Softmax Unit Derivation – How It Works and Its Implications

neural networksprobabilitysoftmax

I'm trying to understand why the softmax function is defined as such:

$\frac{e^{z_{j}}} {\Sigma^{K}_{k=1}{e^{z_{k}}}} = \sigma(z)$

I understand how this normalizes the data and properly maps to some range (0, 1) but the different between weight probabilities varies exponentially rather than linearly. Is there a reason why we want this behaviour?

Also this equation seems rather arbitrary and I feel that it a large family of equations could satisfy our requirements. I have not seen any derivations online so I'm assuming it is merely a definition. Why not choose any other definition that satisfies the same requirements?

Best Answer

The categorical distribution is the minimum assumptive distribution over the support of "a finite set of mutually exclusive outcomes" given the sufficient statistic of "which outcome happened". In other words, using any other distribution would be an additional assumption. Without any prior knowledge, you must assume a categorical distribution for this support and sufficient statistic. It is an exponential family. (All minimum assumptive distributions for a given support and sufficient statistic are exponential families.)

The correct way to combine two beliefs based on independent information is the pointwise product of densities making sure not to double-count prior information that's in both beliefs. For an exponential family, this combination is addition of natural parameters.

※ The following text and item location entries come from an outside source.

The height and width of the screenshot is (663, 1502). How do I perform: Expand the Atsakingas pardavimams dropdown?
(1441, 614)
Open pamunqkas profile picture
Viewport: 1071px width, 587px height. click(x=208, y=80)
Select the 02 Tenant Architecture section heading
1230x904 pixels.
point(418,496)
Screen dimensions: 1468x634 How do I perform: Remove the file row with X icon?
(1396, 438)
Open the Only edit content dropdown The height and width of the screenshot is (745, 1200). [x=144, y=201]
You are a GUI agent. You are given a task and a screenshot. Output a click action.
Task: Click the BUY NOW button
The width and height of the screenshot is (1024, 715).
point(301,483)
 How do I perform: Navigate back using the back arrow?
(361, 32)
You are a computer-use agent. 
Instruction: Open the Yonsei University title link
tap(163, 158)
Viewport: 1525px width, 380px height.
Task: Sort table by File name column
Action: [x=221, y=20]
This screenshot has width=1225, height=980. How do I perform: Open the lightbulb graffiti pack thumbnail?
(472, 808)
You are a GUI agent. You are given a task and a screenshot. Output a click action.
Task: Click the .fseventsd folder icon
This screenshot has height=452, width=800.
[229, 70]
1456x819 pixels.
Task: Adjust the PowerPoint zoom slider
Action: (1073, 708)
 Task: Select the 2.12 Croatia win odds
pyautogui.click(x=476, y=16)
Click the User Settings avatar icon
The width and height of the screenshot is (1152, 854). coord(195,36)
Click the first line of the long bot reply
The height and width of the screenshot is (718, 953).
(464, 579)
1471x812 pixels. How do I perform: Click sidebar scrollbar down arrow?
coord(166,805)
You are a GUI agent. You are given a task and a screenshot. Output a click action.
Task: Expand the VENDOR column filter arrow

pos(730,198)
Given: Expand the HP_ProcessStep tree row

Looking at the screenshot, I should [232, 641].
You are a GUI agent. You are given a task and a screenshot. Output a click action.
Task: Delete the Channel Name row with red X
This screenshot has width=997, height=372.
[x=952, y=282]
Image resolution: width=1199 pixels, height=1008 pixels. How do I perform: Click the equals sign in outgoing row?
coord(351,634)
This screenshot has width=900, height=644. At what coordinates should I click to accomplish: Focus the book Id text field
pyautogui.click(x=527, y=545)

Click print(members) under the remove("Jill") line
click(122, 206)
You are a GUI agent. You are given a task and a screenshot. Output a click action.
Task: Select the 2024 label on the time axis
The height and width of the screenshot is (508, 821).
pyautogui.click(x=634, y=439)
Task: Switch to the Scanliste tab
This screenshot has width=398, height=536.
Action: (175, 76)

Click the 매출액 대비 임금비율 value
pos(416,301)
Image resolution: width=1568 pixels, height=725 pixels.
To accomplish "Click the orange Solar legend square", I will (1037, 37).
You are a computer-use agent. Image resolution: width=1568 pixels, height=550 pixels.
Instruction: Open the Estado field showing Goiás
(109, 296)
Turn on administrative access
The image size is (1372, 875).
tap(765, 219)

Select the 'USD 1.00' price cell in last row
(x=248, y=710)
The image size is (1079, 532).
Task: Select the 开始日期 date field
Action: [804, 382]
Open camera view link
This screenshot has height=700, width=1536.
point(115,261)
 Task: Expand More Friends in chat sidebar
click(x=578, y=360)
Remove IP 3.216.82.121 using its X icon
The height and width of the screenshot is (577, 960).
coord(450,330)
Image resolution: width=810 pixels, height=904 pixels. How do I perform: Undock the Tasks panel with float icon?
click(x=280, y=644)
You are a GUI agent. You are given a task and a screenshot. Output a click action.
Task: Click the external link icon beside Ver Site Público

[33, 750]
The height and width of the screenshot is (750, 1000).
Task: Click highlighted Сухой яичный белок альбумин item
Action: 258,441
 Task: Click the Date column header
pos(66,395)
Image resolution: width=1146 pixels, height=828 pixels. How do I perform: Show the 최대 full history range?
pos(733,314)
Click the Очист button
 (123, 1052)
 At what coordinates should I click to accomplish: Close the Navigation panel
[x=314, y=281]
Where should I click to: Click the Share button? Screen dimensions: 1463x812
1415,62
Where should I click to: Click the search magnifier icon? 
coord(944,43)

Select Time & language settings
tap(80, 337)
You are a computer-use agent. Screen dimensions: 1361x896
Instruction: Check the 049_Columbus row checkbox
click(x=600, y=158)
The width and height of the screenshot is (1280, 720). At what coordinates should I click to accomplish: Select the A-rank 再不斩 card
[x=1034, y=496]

The expectation parameters are the expected values of $x_k$ where $x_k$ are the number of times you observed outcome $k$. This is the right parametrization for converting a set of observations to a maximum likelihood distribution. You simply average in this space. This is what you want when you are modeling observations.

The multinomial logistic function is the conversion from natural parameters to expectation parameters of the categorical distribution. You can derive this conversion as the gradient of the log-normalizer with respect to natural parameters.

In summary, the multinomial logistic function falls out of three assumptions: a support, a sufficient statistic, and a model whose belief is a combination of independent pieces of information.